Canadian supermarkets have been steering consumers towards more fresh produce products, especially when compared to their U.S. counterparts. The move is partly a reflection of Canadian consumers buying more fresh produce. But consuming fresh produce is also something that's more feasible in a country that has a larger middle class that can afford higher-priced fresh produce items.

In an article on the difference between American and Canadian supermarkets, the author makes a case for why America's bifurcated class landscape contributes to lower consumption of fresh produce in the United States. Evidence of the gap between the two nations is certainly available. Citing a 2010 report from Agriculture and Agri-Food Canada, the article notes that Canadians have added almost 11 percent more vegetables to their diets over the last two decades. The average Canadian also eats about 80 more pounds of vegetables than meat every year, while the average American eats about 37 more pounds of meat than vegetables.

Economics a factor
Snack sales in North America are on the rise, and part of the allure of the candy, chips and sugary drinks is their low cost. There are many factors that can explain why unhealthy snack items are more popular than fresh produce, but the cheap nature of snack calories is certainly a factor. This is especially true when a consumer is on a tight budget, and compared to Canadian consumers, it seems more American consumers are on a tight budget.

Habits play a part, too
Canadian eating habits can also explain the disparity between the supermarkets in Canada and the U.S. Retailers respond to what consumers want, so if Americans consume more fresh produce then supermarkets will provide more fresh produce options.
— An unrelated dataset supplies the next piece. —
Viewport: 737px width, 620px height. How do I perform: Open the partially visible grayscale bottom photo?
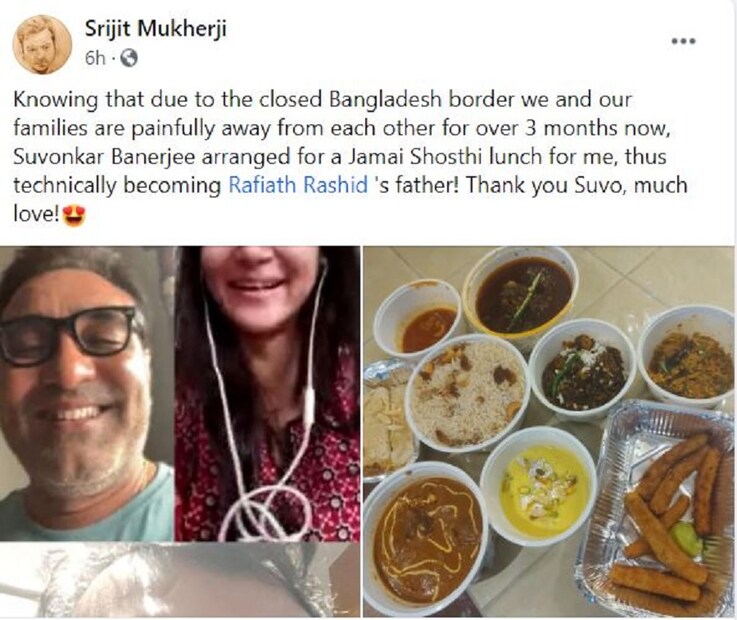click(180, 580)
It's not easy to discern the degree to which the economic situation of American shoppers shapes their habits, but it's clear those habits, when compared to Canadian shopping habits, skew less toward fresh produce.

Supermarkets often display unhealthy items, like candy bars, at the checkout aisle because people buy them. If fruits and vegetables can command impulse buys, then they will likely occupy at least some of that space. As the original article pointed out, “if there are requests for bushels of kale, perhaps you'll see that in the checkout aisle someday.”